Colorado's experience may prove that EPA's new carbon rule is survivable.
"The Environmental Protection Agency’s announcement that power plants are going to have to cut carbon dioxide emissions to 30 percent below 2005 levels by 2030 has sparked cries that it’s a recipe for economic woe. Small government advocacy group Americans for Prosperity says the proposed standards hit Americans in the pocketbook through their electric bill and the American Coalition for Clean Coal Electricity called them “misguided.” But Colorado is being held up as evidence that the path to reduced carbon dioxide emissions is survivable.
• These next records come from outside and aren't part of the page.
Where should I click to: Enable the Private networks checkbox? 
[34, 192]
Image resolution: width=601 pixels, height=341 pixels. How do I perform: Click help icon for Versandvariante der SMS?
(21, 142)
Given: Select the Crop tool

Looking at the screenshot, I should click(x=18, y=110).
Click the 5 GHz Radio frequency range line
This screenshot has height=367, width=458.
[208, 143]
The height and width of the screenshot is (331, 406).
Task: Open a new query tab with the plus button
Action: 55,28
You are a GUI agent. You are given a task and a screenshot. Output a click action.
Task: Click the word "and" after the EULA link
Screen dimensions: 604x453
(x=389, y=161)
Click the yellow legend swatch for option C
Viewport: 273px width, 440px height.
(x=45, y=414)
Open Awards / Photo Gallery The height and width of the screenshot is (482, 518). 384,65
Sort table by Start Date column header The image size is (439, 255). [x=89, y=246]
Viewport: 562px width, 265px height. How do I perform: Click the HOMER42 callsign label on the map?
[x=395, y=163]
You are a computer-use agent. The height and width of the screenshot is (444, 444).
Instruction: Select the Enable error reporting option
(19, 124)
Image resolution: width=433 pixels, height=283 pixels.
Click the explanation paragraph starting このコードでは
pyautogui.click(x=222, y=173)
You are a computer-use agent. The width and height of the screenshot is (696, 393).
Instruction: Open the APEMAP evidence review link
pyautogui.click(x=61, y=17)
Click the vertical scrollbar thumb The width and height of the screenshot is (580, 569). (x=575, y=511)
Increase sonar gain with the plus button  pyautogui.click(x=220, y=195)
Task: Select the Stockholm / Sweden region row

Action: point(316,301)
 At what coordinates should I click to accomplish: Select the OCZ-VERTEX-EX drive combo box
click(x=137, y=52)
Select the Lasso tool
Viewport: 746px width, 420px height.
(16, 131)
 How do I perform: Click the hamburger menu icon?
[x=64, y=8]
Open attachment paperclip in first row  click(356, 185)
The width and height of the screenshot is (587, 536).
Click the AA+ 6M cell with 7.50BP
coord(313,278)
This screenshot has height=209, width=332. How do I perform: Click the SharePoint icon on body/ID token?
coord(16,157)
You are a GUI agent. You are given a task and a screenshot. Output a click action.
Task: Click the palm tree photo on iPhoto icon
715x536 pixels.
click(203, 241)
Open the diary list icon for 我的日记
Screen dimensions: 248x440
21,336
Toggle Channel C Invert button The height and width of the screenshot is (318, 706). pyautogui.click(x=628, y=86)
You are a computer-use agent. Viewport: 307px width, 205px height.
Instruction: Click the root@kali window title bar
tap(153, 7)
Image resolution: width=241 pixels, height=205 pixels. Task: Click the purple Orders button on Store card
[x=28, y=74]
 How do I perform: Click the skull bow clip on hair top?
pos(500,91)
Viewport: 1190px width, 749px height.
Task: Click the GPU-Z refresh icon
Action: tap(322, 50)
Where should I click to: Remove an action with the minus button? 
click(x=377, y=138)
The EPA even turned to Colorado to inform the carbon dioxide mitigation measures outlined in these proposed guidelines.
Colorado’s Clean Air, Clean Jobs Act, passed in 2010, called for investor-owned utilities — Xcel Energy and Black Hills Energy — to reduce emissions by 30 percent by 2020. Xcel Energy, the state’s leading electricity provider and the 15th largest electricity producer in the nation in 2012, is already on track to reduce total emissions of carbon dioxide in Colorado by 35 percent from 2005 levels by 2020, a full decade before the EPA’s deadline. Nationally, the company is set to reduce emissions by 31 percent in that same time frame."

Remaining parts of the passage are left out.